Le soft skills, sono quelle competenze trasversali soggettive della persona che aumentano il livello di competitività dell'azienda.

Le chiamano Soft Skill ma ben poco hanno di leggero. Sono le competenze che si devono possedere per essere competitivi e che fanno da contraltare alle Hard Skill che sono le competenze acquisite e documentabili da enti od istituzioni. Sono Hard la laurea, diplomi e master, esperienze lavorative ed i vari attestati  acquisiti. Le Soft invece, sono tipiche qualità della persona – se le ha – come la personalità, la capacità di lavorare in team, la leadership, la disponibilità, la capacità al sacrificio, la resistenza allo stress, le capacità di problem solving ecc.

È evidente che queste ultime definite leggere, di leggero effettivamente hanno ben poco. Sono competenze e vanno acquisite o comunque sviluppate e di sicuro si sviluppano con l’esperienza.

Come si possono sviluppare dunque le competenze “leggere”? Devono essere allenate e vanno affinate con l’esperienza anche grazie all’aiuto di esperti (tutor, coach, mentor), i quali possono contribuire al loro sviluppo od al loro perfezionamento.

In particolare, per sviluppare le Soft skill deve lavorare su diverse dimensioni:

  • Lo Studio. La conoscenza infatti, è la prima delle dimensioni utili e soprattutto necessarie. Lo studio costruisce le basi delle proprie capacità e prepara all’analisi critica. Si impara così a percepire, codificare, si sviluppa l’intelligenza.
  • L’Allenamento personale. Si pratica su se stessi e si impara a conoscersi, a capire limiti o capacità, ci si prepara alla relazione con gli altri e ci si esercita alla maturità.
  • L’Esperienza. Si impara facendo (lerning by doing). Si osserva da coloro che sanno fare, che hanno maturato una adeguata esperienza, si inizia a fare – anche a sbagliare – e si acquisisce così la capacità all’azione.
  • L’Analisi. Questa dimensione consente di affinare le precedenti, di metterle insieme per creare un unicum per definire l’essere nel suo complesso sviluppando la capacità di soluzione dei problemi.

Le dimensioni elencate danno un’idea del concetto di multidimensionalità, tuttavia si perfezionano in un’ultima che è la più importante che è il tempo.

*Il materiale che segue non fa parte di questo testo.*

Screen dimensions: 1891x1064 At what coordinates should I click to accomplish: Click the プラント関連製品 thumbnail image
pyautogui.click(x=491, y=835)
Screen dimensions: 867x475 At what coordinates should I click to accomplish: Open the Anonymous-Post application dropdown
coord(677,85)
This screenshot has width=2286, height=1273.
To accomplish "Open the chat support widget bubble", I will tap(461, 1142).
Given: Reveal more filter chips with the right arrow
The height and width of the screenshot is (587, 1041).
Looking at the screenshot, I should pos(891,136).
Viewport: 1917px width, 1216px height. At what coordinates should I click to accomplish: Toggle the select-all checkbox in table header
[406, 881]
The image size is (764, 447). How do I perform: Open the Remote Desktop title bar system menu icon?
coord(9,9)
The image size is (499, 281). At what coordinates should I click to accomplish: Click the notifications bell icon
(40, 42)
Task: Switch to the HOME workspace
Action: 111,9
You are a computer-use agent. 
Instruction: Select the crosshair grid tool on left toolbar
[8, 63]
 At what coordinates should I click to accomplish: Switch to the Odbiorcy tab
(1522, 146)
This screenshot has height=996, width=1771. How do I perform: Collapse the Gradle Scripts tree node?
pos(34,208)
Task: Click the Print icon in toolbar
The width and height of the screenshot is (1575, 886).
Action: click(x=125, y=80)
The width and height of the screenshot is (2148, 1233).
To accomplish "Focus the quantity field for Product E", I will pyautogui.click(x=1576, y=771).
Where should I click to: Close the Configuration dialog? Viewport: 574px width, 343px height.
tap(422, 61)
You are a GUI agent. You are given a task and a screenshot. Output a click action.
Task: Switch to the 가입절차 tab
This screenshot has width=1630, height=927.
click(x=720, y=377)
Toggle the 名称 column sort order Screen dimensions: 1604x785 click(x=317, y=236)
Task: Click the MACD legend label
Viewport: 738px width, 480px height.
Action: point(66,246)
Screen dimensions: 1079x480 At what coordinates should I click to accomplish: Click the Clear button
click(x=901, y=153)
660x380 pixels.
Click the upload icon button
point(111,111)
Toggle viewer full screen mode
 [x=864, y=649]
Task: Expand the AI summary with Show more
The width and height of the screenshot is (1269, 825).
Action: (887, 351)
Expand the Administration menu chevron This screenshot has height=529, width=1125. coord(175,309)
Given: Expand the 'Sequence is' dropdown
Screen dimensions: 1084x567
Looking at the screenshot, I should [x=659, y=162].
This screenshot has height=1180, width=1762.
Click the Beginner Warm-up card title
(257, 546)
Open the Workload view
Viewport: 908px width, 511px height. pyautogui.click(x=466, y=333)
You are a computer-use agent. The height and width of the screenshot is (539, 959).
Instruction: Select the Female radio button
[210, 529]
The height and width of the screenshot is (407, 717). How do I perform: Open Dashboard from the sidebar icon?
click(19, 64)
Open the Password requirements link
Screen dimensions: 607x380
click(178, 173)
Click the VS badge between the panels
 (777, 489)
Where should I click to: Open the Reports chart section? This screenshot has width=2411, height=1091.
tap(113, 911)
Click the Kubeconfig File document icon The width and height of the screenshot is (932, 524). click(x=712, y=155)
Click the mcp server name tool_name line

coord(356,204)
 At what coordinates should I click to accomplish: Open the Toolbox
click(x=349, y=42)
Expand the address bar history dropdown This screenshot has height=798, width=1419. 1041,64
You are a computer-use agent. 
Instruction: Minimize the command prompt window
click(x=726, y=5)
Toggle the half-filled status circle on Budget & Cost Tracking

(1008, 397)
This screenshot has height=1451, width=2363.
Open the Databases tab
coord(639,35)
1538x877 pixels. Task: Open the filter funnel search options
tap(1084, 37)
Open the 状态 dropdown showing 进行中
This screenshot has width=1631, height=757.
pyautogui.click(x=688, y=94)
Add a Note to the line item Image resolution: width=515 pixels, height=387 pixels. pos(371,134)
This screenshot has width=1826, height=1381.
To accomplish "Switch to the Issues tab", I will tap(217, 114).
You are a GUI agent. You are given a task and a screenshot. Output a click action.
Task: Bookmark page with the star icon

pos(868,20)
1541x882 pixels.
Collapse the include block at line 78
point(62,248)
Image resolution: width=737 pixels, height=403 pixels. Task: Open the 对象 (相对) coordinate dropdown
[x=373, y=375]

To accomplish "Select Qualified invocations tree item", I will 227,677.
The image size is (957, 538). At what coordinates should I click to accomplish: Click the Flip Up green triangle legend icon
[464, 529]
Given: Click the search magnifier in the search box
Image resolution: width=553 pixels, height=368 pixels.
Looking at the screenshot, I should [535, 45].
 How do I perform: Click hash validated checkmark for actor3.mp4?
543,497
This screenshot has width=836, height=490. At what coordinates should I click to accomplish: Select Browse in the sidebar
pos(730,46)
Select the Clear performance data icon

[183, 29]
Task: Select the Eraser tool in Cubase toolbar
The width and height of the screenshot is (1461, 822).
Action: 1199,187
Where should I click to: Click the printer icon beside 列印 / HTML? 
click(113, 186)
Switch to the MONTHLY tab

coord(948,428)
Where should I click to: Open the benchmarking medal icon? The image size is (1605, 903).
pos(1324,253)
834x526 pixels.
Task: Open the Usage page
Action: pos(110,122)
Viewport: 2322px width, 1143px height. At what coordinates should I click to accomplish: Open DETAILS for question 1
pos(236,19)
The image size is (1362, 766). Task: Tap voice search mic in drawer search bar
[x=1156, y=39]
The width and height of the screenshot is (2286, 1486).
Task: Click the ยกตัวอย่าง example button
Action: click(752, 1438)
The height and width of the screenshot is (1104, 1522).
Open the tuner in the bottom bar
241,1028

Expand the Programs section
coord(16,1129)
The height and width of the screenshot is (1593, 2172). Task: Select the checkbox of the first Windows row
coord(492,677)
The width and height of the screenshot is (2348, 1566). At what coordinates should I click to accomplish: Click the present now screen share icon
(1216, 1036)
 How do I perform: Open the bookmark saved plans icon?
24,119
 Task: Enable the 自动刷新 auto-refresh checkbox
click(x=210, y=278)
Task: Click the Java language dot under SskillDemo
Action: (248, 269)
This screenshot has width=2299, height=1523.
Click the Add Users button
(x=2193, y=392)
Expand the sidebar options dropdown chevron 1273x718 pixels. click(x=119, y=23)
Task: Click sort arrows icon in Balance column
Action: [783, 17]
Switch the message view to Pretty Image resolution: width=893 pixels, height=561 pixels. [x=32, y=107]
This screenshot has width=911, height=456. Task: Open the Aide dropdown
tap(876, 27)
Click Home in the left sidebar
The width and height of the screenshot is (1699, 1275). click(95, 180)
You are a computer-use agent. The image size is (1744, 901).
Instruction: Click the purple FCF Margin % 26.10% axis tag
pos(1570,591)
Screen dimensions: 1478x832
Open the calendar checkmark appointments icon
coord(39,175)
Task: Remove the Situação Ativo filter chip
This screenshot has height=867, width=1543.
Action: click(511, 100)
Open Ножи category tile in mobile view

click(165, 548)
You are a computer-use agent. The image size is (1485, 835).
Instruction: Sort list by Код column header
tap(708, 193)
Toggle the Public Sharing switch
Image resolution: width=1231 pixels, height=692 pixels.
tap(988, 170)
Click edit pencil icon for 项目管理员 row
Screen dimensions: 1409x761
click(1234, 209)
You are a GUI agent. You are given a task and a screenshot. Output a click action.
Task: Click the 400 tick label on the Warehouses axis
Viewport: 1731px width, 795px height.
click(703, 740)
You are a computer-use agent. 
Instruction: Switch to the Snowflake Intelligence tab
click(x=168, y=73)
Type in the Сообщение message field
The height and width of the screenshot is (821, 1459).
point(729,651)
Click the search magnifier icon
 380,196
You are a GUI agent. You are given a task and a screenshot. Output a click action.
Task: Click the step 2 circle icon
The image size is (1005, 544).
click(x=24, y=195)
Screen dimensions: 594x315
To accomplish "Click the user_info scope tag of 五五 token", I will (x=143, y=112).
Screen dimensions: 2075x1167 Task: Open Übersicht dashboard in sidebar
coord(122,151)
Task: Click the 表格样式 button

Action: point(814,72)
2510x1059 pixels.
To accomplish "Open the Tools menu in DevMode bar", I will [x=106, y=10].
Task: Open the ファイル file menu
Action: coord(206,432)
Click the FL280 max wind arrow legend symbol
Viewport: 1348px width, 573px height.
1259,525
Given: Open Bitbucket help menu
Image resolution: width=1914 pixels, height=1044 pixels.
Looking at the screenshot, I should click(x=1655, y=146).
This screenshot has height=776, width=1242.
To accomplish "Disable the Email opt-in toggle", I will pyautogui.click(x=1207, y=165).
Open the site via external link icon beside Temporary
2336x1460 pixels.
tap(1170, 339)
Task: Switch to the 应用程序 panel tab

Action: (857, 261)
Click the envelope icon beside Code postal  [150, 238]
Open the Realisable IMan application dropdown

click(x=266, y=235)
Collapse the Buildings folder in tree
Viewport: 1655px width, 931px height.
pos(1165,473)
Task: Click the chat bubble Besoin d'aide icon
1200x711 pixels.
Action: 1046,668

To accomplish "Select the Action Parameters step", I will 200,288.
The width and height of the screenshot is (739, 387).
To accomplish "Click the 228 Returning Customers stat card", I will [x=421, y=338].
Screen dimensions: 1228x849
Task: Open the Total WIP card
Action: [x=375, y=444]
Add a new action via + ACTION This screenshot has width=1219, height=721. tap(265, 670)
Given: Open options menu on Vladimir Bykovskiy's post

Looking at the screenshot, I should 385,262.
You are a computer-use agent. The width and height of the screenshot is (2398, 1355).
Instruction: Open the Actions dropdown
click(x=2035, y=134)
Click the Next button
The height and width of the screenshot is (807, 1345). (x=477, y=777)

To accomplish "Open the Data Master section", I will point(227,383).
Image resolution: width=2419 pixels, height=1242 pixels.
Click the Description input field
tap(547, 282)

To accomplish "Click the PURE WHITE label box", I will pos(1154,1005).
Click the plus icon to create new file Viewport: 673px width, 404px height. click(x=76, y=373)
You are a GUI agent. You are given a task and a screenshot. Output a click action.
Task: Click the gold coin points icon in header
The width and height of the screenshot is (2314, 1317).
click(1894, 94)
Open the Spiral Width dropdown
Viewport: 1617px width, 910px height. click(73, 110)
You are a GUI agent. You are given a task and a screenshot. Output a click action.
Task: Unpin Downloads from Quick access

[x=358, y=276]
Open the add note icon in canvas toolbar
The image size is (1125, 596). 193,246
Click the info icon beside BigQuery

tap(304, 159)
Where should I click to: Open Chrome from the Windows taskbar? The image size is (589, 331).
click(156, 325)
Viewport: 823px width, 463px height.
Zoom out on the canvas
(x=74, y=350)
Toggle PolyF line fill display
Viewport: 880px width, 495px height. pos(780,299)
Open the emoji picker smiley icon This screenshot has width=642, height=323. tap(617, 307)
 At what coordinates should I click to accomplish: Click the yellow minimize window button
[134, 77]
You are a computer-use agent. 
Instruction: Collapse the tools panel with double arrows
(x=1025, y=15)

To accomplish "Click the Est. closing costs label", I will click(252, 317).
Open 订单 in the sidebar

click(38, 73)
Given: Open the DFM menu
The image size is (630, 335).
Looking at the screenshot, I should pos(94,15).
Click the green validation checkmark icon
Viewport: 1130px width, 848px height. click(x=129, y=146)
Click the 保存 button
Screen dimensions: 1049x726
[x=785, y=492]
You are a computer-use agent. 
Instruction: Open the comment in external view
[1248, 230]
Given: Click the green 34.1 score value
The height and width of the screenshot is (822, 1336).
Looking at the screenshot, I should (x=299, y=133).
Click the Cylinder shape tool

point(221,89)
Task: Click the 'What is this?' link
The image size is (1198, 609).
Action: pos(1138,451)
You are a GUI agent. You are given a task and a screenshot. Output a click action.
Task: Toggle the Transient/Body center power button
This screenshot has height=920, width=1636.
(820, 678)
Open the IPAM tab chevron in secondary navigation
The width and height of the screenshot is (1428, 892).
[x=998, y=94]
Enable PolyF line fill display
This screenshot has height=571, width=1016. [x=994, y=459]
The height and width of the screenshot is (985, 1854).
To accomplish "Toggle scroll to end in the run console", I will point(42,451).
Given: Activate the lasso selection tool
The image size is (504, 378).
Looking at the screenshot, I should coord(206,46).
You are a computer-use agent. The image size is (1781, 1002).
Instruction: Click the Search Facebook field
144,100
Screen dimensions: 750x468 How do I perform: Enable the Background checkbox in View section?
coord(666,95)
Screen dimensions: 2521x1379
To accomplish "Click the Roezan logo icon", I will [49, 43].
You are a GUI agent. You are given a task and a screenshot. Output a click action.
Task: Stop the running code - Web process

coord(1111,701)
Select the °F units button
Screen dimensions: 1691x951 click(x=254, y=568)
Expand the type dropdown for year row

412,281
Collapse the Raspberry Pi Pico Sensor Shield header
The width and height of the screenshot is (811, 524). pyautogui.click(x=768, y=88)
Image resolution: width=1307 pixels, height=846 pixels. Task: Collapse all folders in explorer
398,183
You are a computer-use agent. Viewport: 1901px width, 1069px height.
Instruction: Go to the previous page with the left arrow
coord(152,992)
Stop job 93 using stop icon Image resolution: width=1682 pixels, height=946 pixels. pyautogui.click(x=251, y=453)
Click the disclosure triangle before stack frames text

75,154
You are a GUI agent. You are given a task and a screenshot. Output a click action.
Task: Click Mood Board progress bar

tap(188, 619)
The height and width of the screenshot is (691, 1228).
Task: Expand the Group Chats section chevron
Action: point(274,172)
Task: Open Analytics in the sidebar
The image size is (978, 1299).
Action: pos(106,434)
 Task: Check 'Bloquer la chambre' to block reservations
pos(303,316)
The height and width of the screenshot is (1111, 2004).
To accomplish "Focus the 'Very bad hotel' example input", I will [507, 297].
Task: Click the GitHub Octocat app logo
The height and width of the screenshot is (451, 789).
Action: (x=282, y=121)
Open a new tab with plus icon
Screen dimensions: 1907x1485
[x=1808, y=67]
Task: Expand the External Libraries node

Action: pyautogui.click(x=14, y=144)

Quest’ultima variabile che in parte dipende da noi, è quella che ci consente di esercitare su di noi la pressione necessaria a conseguire il livello di qualità del lavoro, che riteniamo sufficiente e necessario a conseguire l’obiettivo che ci siamo posti.

Quanto evidenziato in sintesi, fa risaltare che: chi intende raggiungere questi obiettivi (competenze), deve – anche – essere supportato da chi ha certamente maturato le sue Hard Skill ed esteso le sue Soft Skill avendole introiettate, per consentire agli altri di lavorare al meglio.

Come diceva B. Franklin : “Dimmi e io dimentico, insegnami e io ricordo, coinvolgimi e io imparo” è il modo certo per avviare un processo di miglioramento continuo, un processo di crescita personale che ci consente di rendere proficuo il nostro vissuto esperienziale.

Antoine de Saint-Exupéry, autore del famosissimo ‘Piccolo principe’ nell’invocazione al Signore: “insegnami l’arte dei piccoli passi” per chiedergli il dono della semplicità e della fedeltà pacata e serena nelle piccole scelte di ogni giorno, scrisse:

“Non ti chiedo né miracoli né visioni
ma solo la forza necessaria per questo giorno!
Rendimi attento e inventivo per scegliere
al momento giusto
le conoscenze ed esperienze
che mi toccano particolarmente.

Rendi più consapevoli le mie scelte
nell’uso del mio tempo.
Donami di capire ciò che è essenziale
e ciò che è soltanto secondario.
Io ti chiedo la forza, l’autocontrollo e la misura:
che non mi lasci, semplicemente,
portare dalla vita
ma organizzi con sapienza
lo svolgimento della giornata.

Aiutami a far fronte,
il meglio possibile,
all’immediato
e a riconoscere l’ora presente
come la più importante.
Dammi di riconoscere
con lucidità
che le difficoltà e i fallimenti
che accompagnano la vita
sono occasione di crescita e maturazione.

Fa’ di me un uomo capace di raggiungere
coloro che hanno perso la speranza.
E dammi non quello che io desidero
ma solo ciò di cui ho davvero bisogno.

Signore, insegnami l’arte dei piccoli passi.”